В ночные часы, когда заглядывали близкие, ему хорошо виделось собственное счастье. Срок им с Верой был положен малый, не они назначали, жизнь его отмерила. Он свою войну на ногах прошел, знал, что с жизнью не поторгуешься, она срокам хозяин, она целым полкам назначала час и границы, жизнь и смерть, тут криком делу не поможешь. Но помнил он и то, что можно долгий век прожить в маете и без счастья, а он с Верой был счастлив столько дней, сколько знал ее от первого знакомства, когда только увидел ее и слова еще ей не сказал, и до той минуты, как кинулся догонять полуторку в военкомат.

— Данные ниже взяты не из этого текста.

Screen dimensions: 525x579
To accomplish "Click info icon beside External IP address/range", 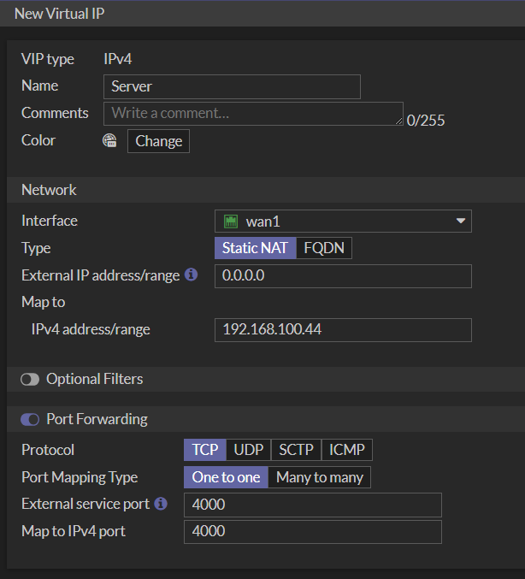I will tap(192, 275).
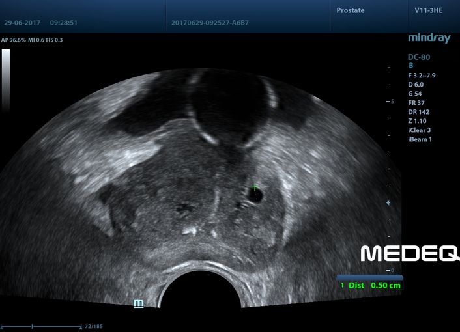Click the green caliper cross marker
460x332 pixels.
(x=255, y=187)

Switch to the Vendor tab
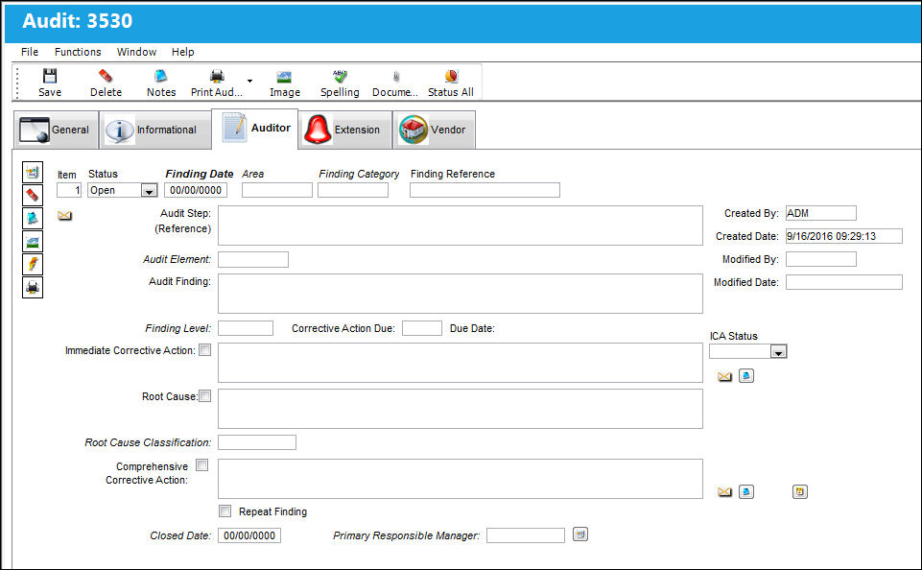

А про счастье ведь не скажешь: было, оно и есть, оно навсегда есть, иначе на что же человеку даны сердце, память, совесть… Есть, есть его счастье, а что люди забыли об этом, это привычно и пережито: мало ли у них своих забот, чтобы им о воронежской Вере помнить, Яшке так лучше — всякий час, всякую минуту он с ней, прежде она делу себя отдавала, людям, а теперь все ему.

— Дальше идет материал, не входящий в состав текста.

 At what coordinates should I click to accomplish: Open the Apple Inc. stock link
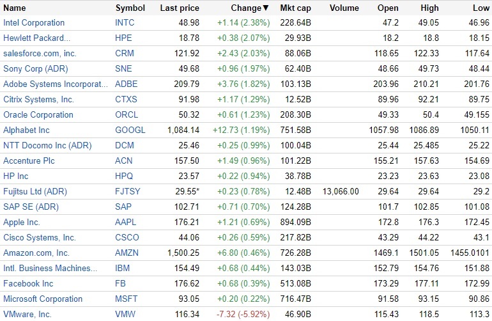(22, 222)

Так в мыслях о Вере отлетали от Воронка мирские заботы, легко притухавшие в нем совестливые сомнения, что не так он живет, как надо бы, пора избу подновить, уличное окошко застеклить, оно камнем пробито насквозь, в два стекла, а вынул бы на лето раму, не поленился, одно целое было бы; с холодами Вера приходить не станет — как бы маленького Яшку не застудить. Ему одеться надо получше; на реке все сойдет — тем она особенно хороша, но до Оки не долетишь за тучкой, до нее три улицы перейти надо, и всякая изба на тебя окнами смотрит. И встает в его душе благодарное чувство к реке, она для него и дом родной, и ристалище жизни, и райские кущи. Там его и голого, с вафельным полотенцем на бедрах — пока исподнее сохнет, — никто не попрекнет и не осудит; река для него всегда сущая, он и в крещенские холода видит ее подо льдом живую, быструю, невесть отчего теплую, только что стесненную, как и он сам, морозами, для них эта пора худшая: и ему зимний отдых дается нелегко, и он тощает в белые месяцы, ждет из-подо льда весны, грохота, движения.

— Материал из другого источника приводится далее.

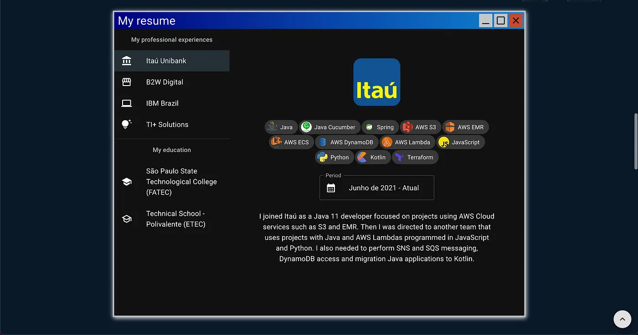
Task: Open the B2W Digital experience
Action: tap(172, 82)
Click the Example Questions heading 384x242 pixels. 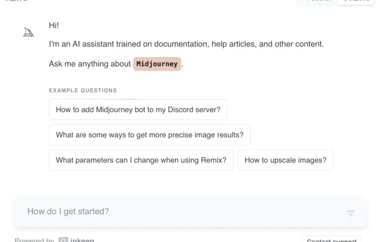pos(83,91)
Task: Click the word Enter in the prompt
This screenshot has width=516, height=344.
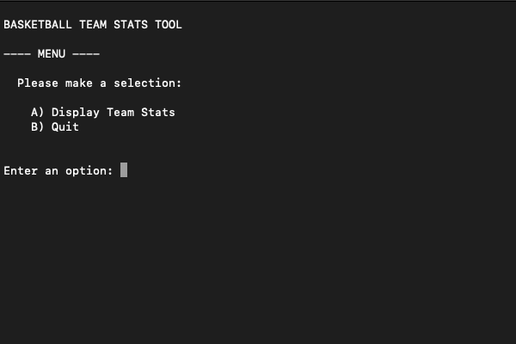Action: [21, 171]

Воронок всегда хмурился на людскую ненасытность: зачем среди зимы бьют полыньи, инструмент нарочно придумали лед сверлить и таскают из-под него мелочь. Неужто так трудно природного часа дождаться, взять рыбу честно, как природой заведено, а не взломом и воровством? Он не совался к зимним рыбакам с моралью, но презирал их, и речных, и тех, кто опустошал озера на пойме, брал рыбу жестокой хитростью, пудами, так что случись весной скудный разлив, и озерцо все лето пустует. Уж как пришлась бы Воронку рыба среди зимы, но он не позволял себе насилия над рекой, не проламывал ей черепа; ничего, сколько помнит, не брал он силком, против чужой воли.